• **Data for processing**
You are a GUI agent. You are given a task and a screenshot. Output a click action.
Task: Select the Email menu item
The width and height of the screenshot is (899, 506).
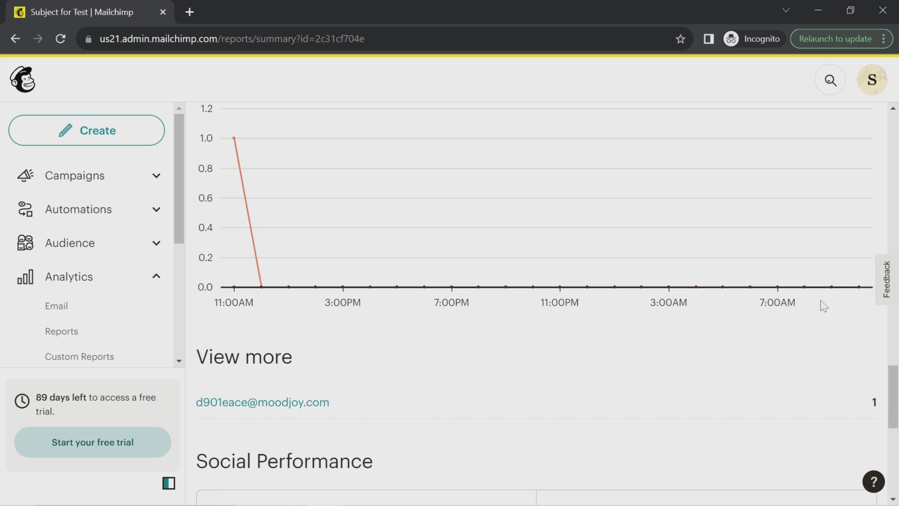pyautogui.click(x=56, y=305)
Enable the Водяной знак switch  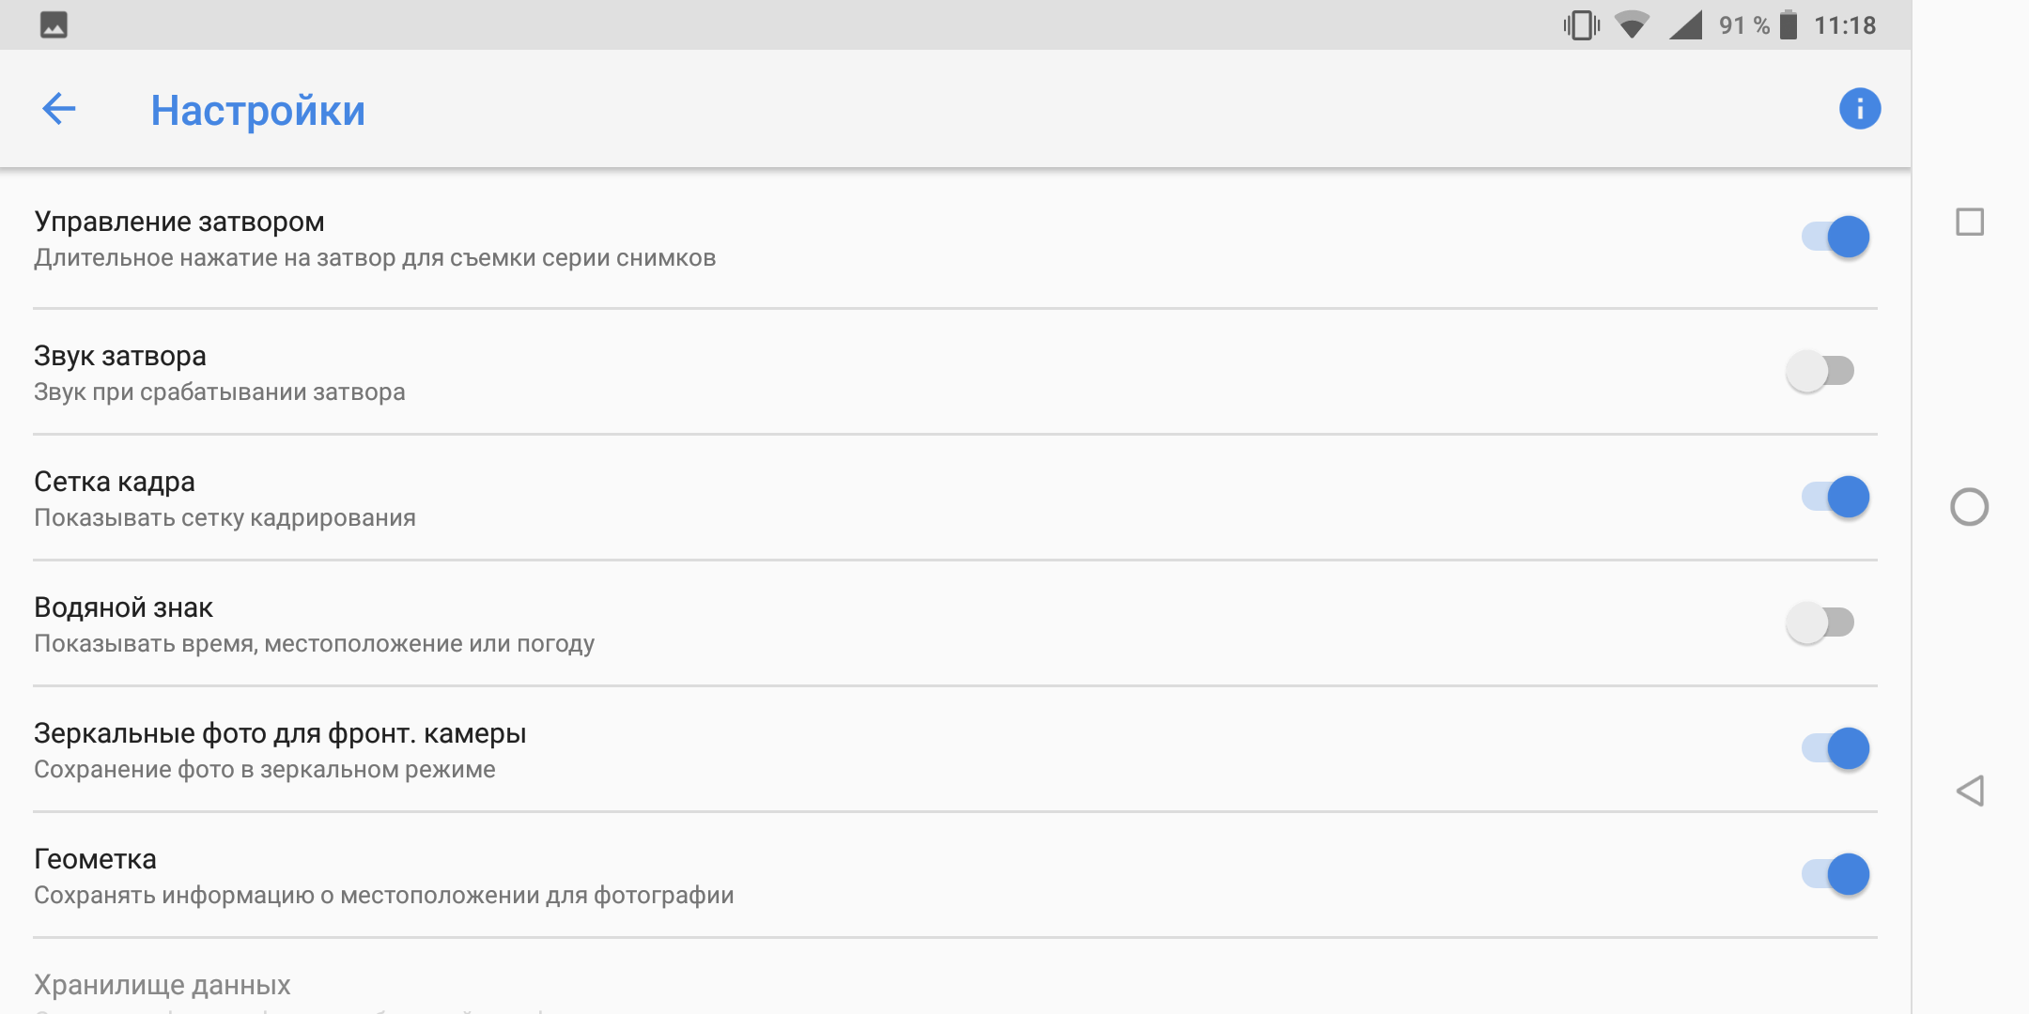[x=1820, y=622]
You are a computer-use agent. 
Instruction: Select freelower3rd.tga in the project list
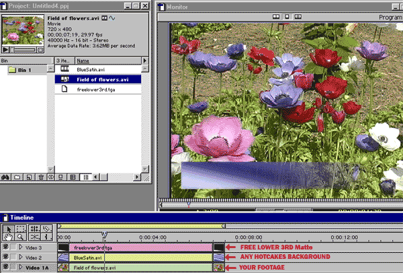pyautogui.click(x=93, y=89)
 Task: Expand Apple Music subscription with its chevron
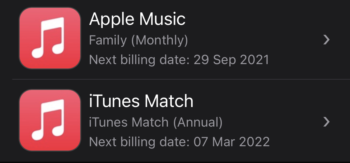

• **Brief**
Could you give the records again from the line that has "You are a computer-use agent." through the end, with "project list" swapped for "media list" and all else unchanged? Leave the pictures out.

• **Exercise response**
You are a computer-use agent. 
Instruction: Select freelower3rd.tga in the media list
pyautogui.click(x=93, y=89)
 Task: Expand Apple Music subscription with its chevron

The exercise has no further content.